Monday, December 22, 2008

This Hurts Me More Than It Hurts You

So, it's midnight. I have spent all day and night working either at the office or at home to prepare for our Christmas dinner tomorrow night with my side of the family. To this point, as with every year, I have been the only one to consider presents for the children, food for the meal, decorating the house, sending cards and the like. Husband did ask this morning what he could do to help, but I struggled with trusting him enough to give him a task that I knew he would complete without behaving like a teenager.

Last night after dinner (which is always an ordeal), we were cleaning up dishes and I was singing a Christmas song, snapping my fingers and just being in a holiday mood.

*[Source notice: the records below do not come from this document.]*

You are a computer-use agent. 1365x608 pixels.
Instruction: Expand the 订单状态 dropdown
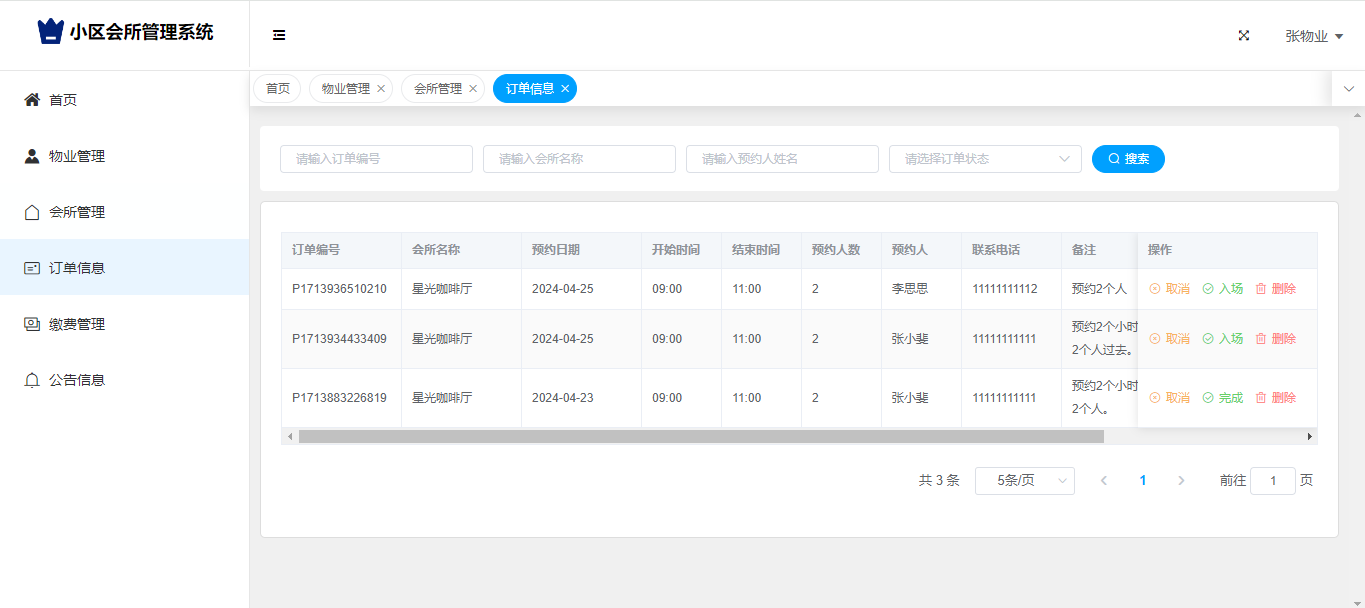(x=984, y=159)
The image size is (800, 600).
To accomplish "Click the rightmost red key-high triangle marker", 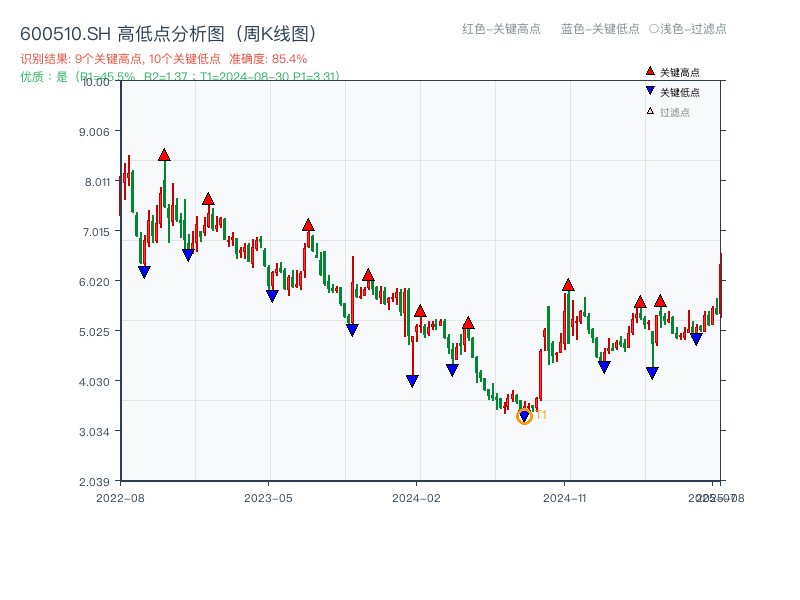I will click(660, 300).
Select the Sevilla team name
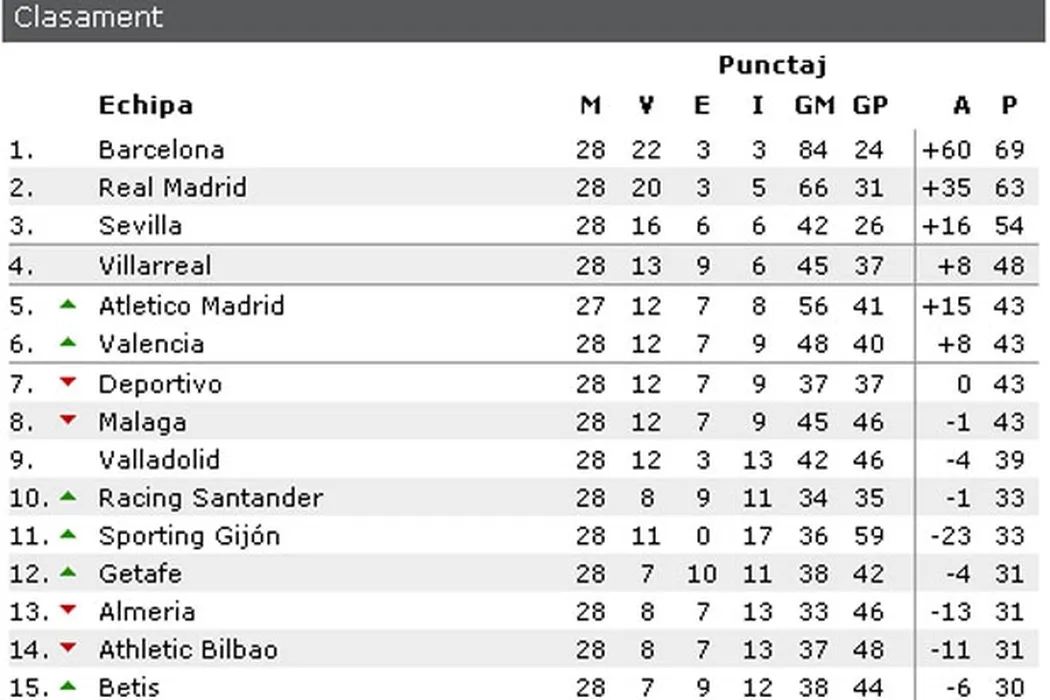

Suddenly, husband turns around and says in his very large voice, "Where the f*** did you learn to snap the wrong way with your fourth finger?" For about half a second I looked at him in disbelief, but then my automatic reaction was to laugh. I asked why he cared how I snapped and he said that it really bothers him, and proceeded to give me a laundry list of absurd things that I do that really get under his skin. Again, I was incredulous and thought about defending my seemingly inncuous behaviours when it occured to me - how awful life must be for him if things that other people do can make him so raw.

This might be the first time I truly have pitied the legacy of alcoholism for him. But it also made me face the fact that he is still very deeply entrenched in his anger and fear - and I think that maybe he's just so used to it that it feels more comforting to him than the kids or I do. He used to say that alcohol was his only friend; now that it's gone he seems to have wrapped himself in his pain and fear of facing the real world. It really makes me so sad for him, for the kids and even a little for myself.

I am very literally at a crossroads. I have asked him to get help. I have told him that I won't continue to live this way. In my heart I know he's not really ready to seek out and accept help...hell, he's told me that he has lost his faith in AA and doesn't believe in counseling. So, I have laid out the consequences for not seeking help and now I have to follow through. It's such a familiar ache...it's how I feel when I have to discipline the kids and all the while my heart is breaking for causing pain and discomfort for them. But I am afraid for my husband because I think that the only chance we all (himself very much included) have for some peace and sanity is to get some physical distance between us. He's so comfortable in his discomfort that I don't think he'll ever wake up as long as we keep the status quo.

Sunday, December 21, 2008

I Believe

I have enjoyed for many months now several blogs by folks in recovery in both Al-Anon and AA. As I was perusing blogger today for new sources of wisdom, I wondered if my own blog could be as cathartic as reading about other's experiences. So here I am.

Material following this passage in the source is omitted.